### What is required
Please turn the rows into a JSON list of strings, one string per line and no blank lines, beginning with the line containing "Open docker.io/redis image entry" and continuing through the line containing "This screenshot has width=1080, height=451.". Leave the pictures out of the answer.

### Input data
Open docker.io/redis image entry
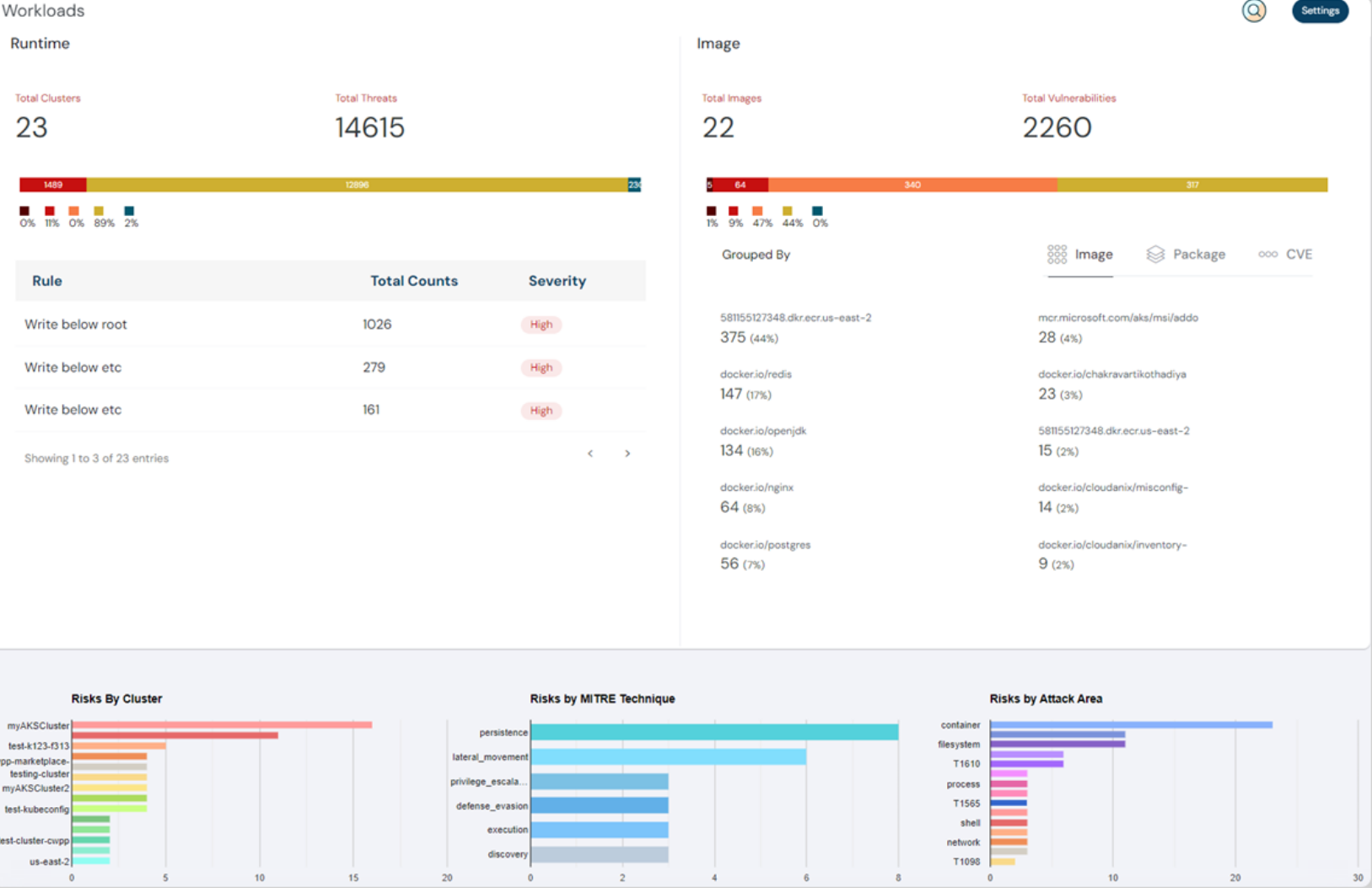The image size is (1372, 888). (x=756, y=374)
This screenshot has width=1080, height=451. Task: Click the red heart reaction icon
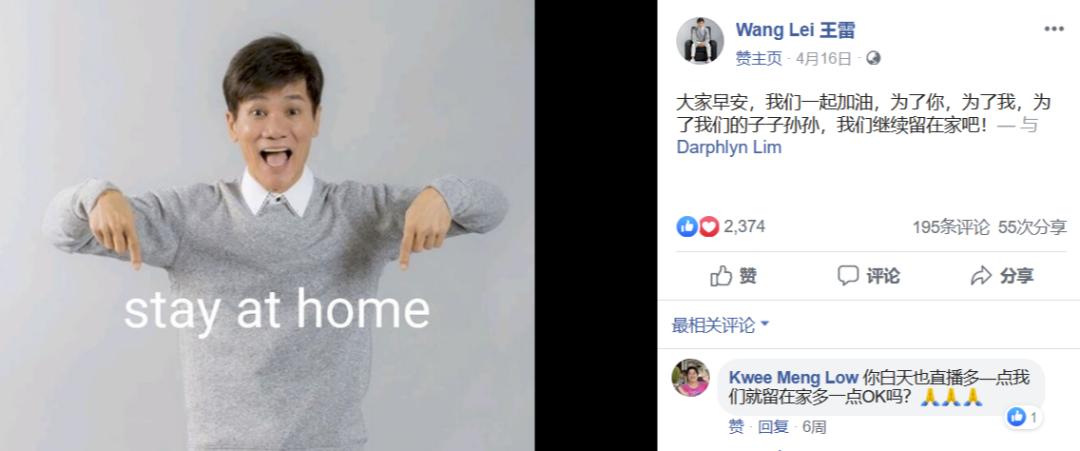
---
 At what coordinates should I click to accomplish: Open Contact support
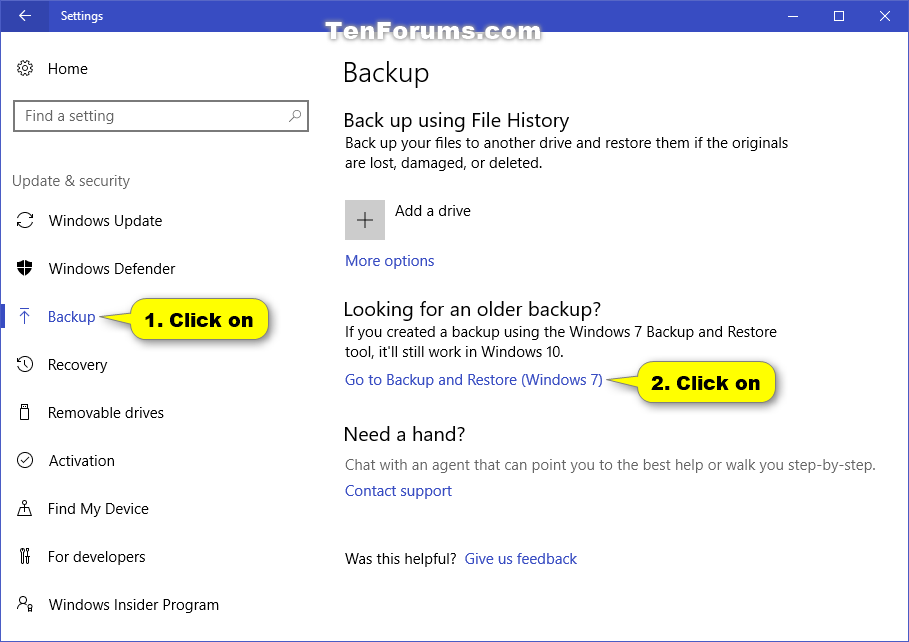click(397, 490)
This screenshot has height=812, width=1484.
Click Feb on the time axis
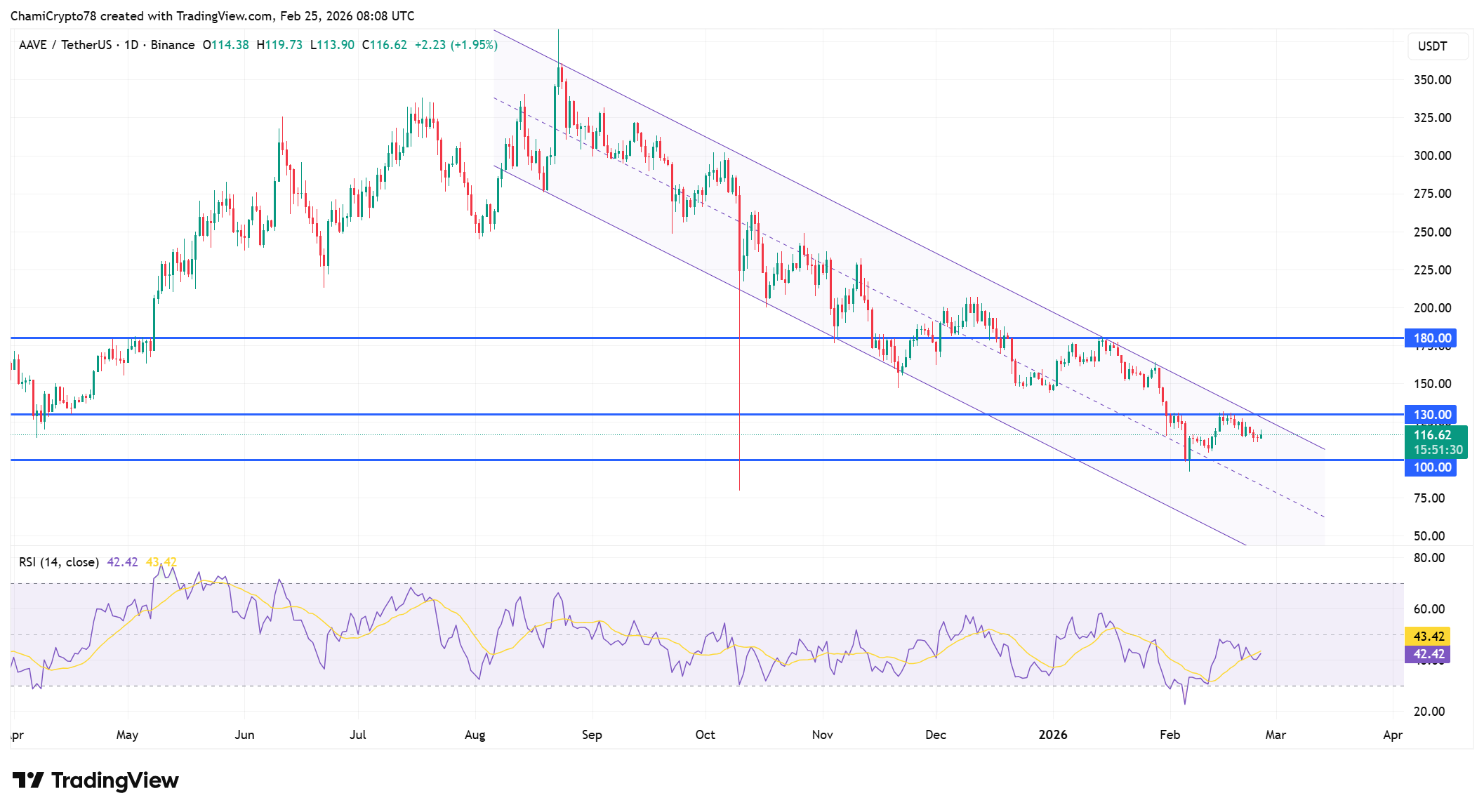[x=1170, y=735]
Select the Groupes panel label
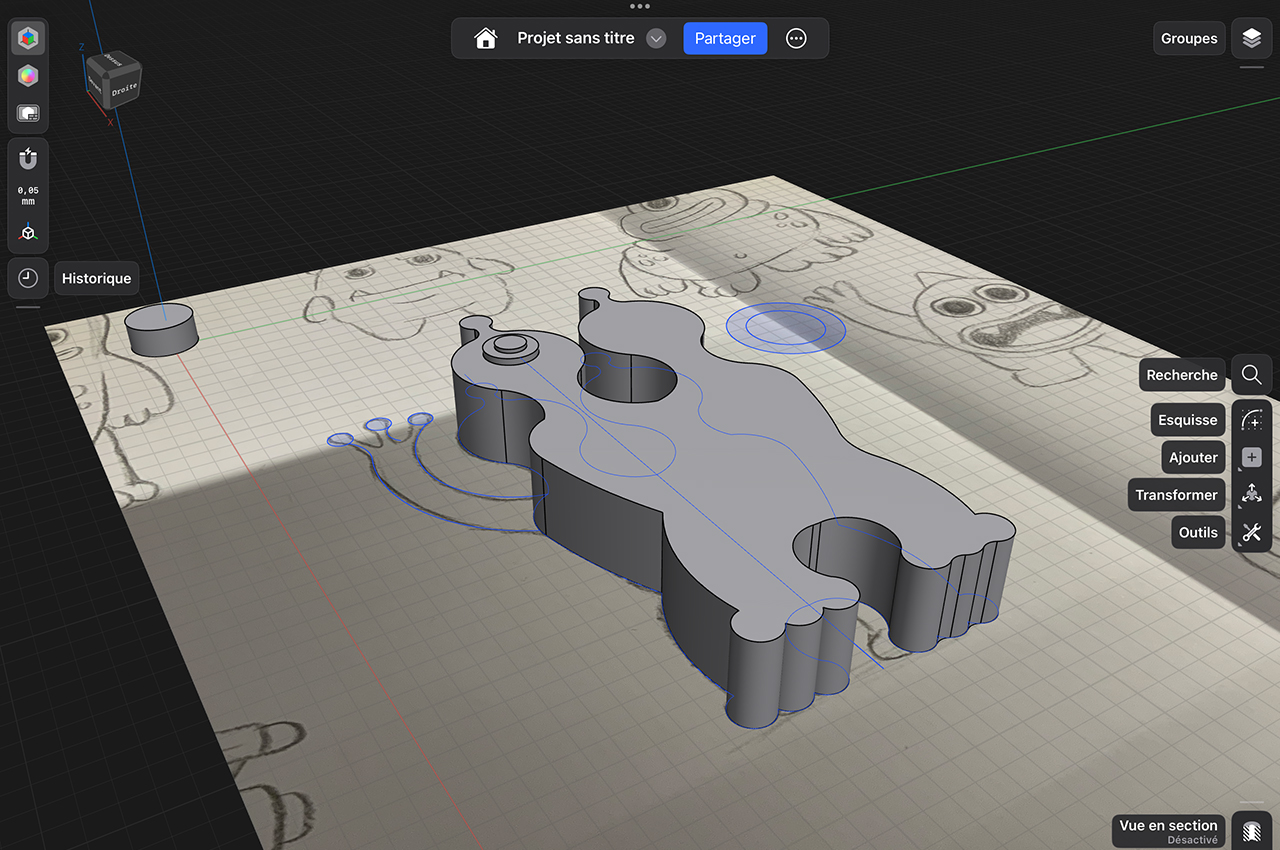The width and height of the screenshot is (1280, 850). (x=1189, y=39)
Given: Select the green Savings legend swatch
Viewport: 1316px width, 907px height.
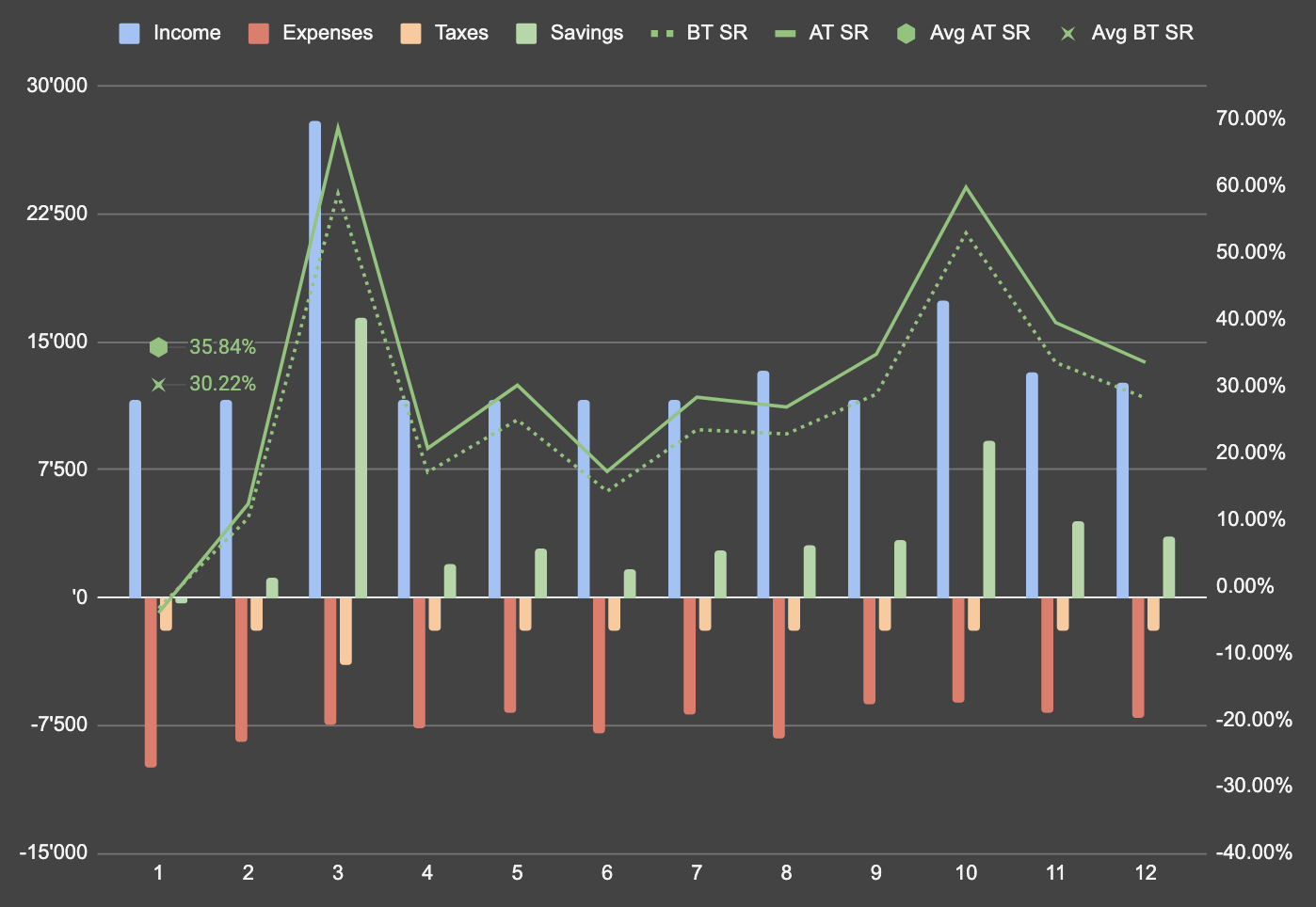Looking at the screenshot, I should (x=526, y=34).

### Correct answer
[
  "Open docker.io/redis image entry",
  "The image size is (1372, 888). (x=756, y=374)",
  "This screenshot has width=1080, height=451. Task: Click the red heart reaction icon"
]